A helpful analysis of what must be recovered comes as Restoring Integrity in Baptist Churches, edited by Thomas White, Jason G. Duesing, and Malcolm B. Yarnell, III [Kregel].  The book contains chapters on the major issues that must be addressed if integrity in Baptist congregational life is to be recovered — including regenerate church membership, believers baptism, the Lord’s Supper, and church discipline.  Contributors represent a stellar group of Baptist scholars, including, among others, Mark Dever on church membership, Danny Akin on baptism, and Gregory Wills on church discipline.

From the chapter by Gregory A. Wills on church discipline:

Southern Baptists experienced three tectonic shifts that reshaped Baptist identity and rendered church discipline implausible for both conservatives and progressives.  First, they lost confidence that Christ commanded a specific ecclesiology and based church practices on pragmatic concerns, on human standards of effectiveness.  Second, they adopted a new view of Baptist identity that led them to redefine ecclesiology and theology according to human experience, which among other things recast God in humanitarian terms and weakened their sense of the fear of God.  Third, they took guardianship of the social order, which secularized the churches and eroded their commitment to separation from the world.

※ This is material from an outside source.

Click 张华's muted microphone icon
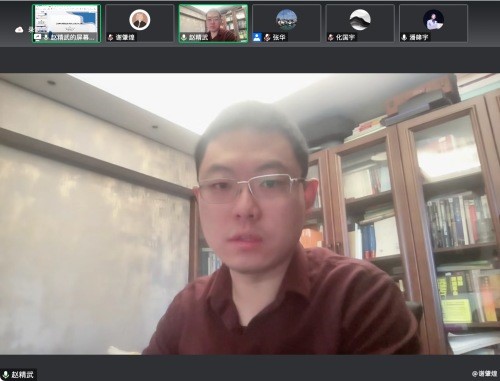Screen dimensions: 500x381 coord(267,37)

These commitments so altered Baptist piety that, all things considered, church discipline seemed ill suited to advance the aims of the contemporary church.  It seemed ineffective for church growth and irrelevant for ministry in modern society.  Southern Baptist pastors finally chose relevance over obedience and quieted their consciences over the loss.

Getting Personal about Personal Evangelism

Just yesterday, a pastor told me of a candidate for ordination to the Gospel ministry who told the examining council that he had never shared the Gospel with another person one-on-one. That was shocking enough. But the real shock came when the pastor reported that the ordination council nevertheless recommended the man for ordination — to the Gospel ministry, no less.

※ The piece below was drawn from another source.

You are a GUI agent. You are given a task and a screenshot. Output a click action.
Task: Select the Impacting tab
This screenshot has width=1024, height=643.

Perhaps this is not so shocking in light of the fact that so many Christians never share their faith in Christ with others. In his important new book, The Gospel & Personal Evangelism [Crossway Books], Mark Dever writes of his hope that this reality can be reversed. “We want evangelism to be normal — in our lives and in our churches,” he writes.

Dever is pastor of Capitol Hill Baptist Church in Washington, DC — a church that practices what Dever preaches. In The Gospel & Personal Evangelism, Dever defines the Gospel, reminds us that all Christians are to share Christ with others, and rejects the idea that this is just too much to expect of most Christians. He grounds evangelism and the Gospel in God’s passion to save sinners through faith in Christ and argues — persuasively — that personal evangelism should be normal for Christians.

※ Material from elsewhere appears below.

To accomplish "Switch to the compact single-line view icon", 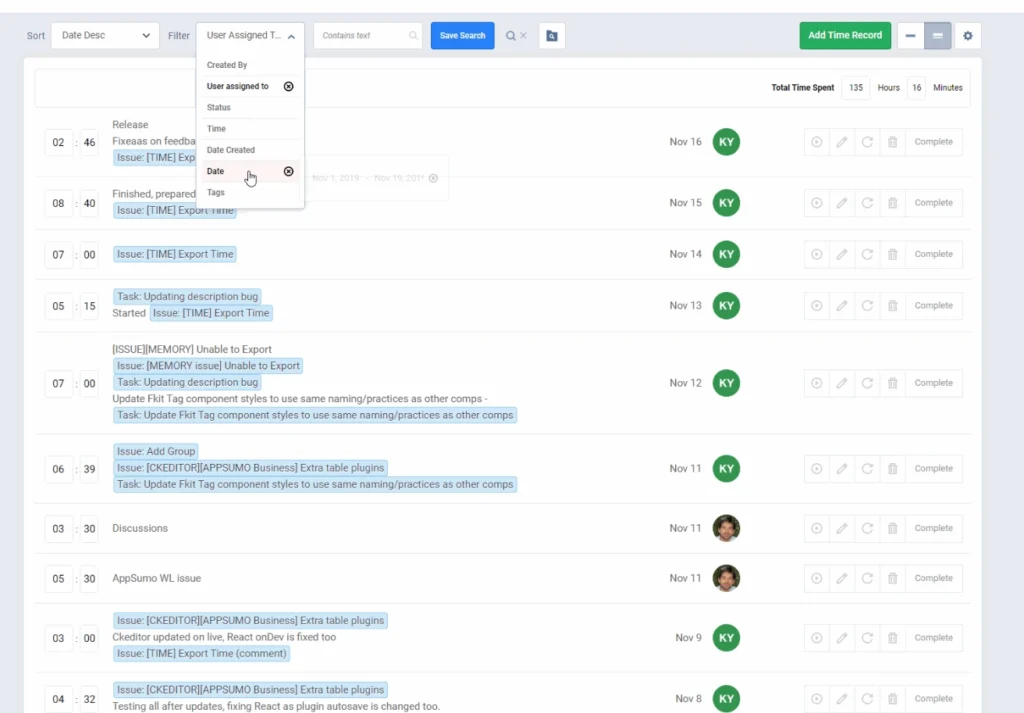I will coord(910,36).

Along the way, he also offers several correctives. He helpfully insists that social action and apologetics, for example, are ministry but not evangelism. In his words:

Evangelism is not an imposition of our ideas upon others. It is not merely personal testimony. It is not merely social action. It may not involve apologetics, and it is not the same thing as the results of evangelism. Evangelism is telling the wonderful truth about God, the great news about Jesus Christ. When we understand this, then obedience to the call to evangelize can become certain and joyful. Understanding this increases evangelism as it moves from being a guilt-driven burden to a joyful privilege.


The Christian call to evangelize is not simply a call to persuade people to make decisions, but rather to proclaim to them the good news of salvation in Christ, to call them to repentance, and to give God glory for regeneration and conversion.

We do not fail in our evangelism if we faithfully tell the gospel to someone who is not subsequently converted; we fail only if we do not faithfully tell the gospel at all.

That failure is writ large across the church today. The Gospel & Personal Evangelism is a much-needed corrective.